Using google's voice recognition to convert audio files to text

The_Sheikh · December 11, 2014, 7:55am

Google’s api for voice recognition is more accurate than most voice recognition software that I have tried, including Nuance’s Dragon. In addition, it recognizes a multitude of languages.

Is there any way I can exploit Google’s API to convert audio files into text? I want to upload lengthy audio files which would be then converted to text; not speak into a microphone.

Reply · December 11, 2014, 8:43am

You could try YouTube’s automatic captions feature.

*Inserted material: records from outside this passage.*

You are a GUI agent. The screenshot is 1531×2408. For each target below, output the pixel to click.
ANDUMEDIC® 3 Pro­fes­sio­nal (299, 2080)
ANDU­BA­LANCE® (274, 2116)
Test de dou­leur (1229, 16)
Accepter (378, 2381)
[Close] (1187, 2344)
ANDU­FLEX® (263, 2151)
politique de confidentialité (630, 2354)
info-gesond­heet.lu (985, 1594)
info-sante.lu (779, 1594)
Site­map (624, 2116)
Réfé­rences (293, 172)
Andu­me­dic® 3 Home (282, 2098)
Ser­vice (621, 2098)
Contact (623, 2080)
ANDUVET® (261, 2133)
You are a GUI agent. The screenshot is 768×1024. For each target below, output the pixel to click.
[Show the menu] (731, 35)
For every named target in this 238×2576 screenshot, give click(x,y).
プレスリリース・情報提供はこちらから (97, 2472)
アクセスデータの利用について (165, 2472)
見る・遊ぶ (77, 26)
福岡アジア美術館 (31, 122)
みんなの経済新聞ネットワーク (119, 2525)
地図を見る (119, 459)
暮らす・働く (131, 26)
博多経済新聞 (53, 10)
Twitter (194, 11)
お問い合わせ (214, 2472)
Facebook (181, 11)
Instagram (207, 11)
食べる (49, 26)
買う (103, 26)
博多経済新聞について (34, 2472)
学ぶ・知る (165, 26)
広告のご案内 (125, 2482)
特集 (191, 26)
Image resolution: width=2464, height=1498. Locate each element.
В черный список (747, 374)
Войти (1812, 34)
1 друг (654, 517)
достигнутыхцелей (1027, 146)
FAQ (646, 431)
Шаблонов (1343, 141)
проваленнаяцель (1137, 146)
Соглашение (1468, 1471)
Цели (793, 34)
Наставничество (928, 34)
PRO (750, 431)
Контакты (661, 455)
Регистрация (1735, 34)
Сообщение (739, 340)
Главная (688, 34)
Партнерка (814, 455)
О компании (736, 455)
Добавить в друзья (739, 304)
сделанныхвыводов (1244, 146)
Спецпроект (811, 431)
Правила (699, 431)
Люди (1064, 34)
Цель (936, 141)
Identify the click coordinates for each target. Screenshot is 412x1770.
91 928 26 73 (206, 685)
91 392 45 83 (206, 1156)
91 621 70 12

Reply · December 11, 2014, 8:53am

Or you can try one of the following API demos:

gist.github.com

https://gist.github.com/alotaiba/1730160

google_speech2text.md

# Google Speech To Text API
Base URL: https://www.google.com/speech-api/v1/recognize  
It accepts `POST` requests with voice file encoded in FLAC format, and query parameters for control.

## Query Parameters
`client`  
The client's name you're connecting from. For spoofing purposes, let's use `chromium`

`lang`  
Speech language, for example, `ar-QA` for Qatari Arabic, or `en-US` for U.S. English

This file has been truncated. show original

But even if the underlying engine is great (and it is), you don’t get the full UI of something like Nuance. You can’t easily go back and correct mistakes, customize how it’s trained, etc.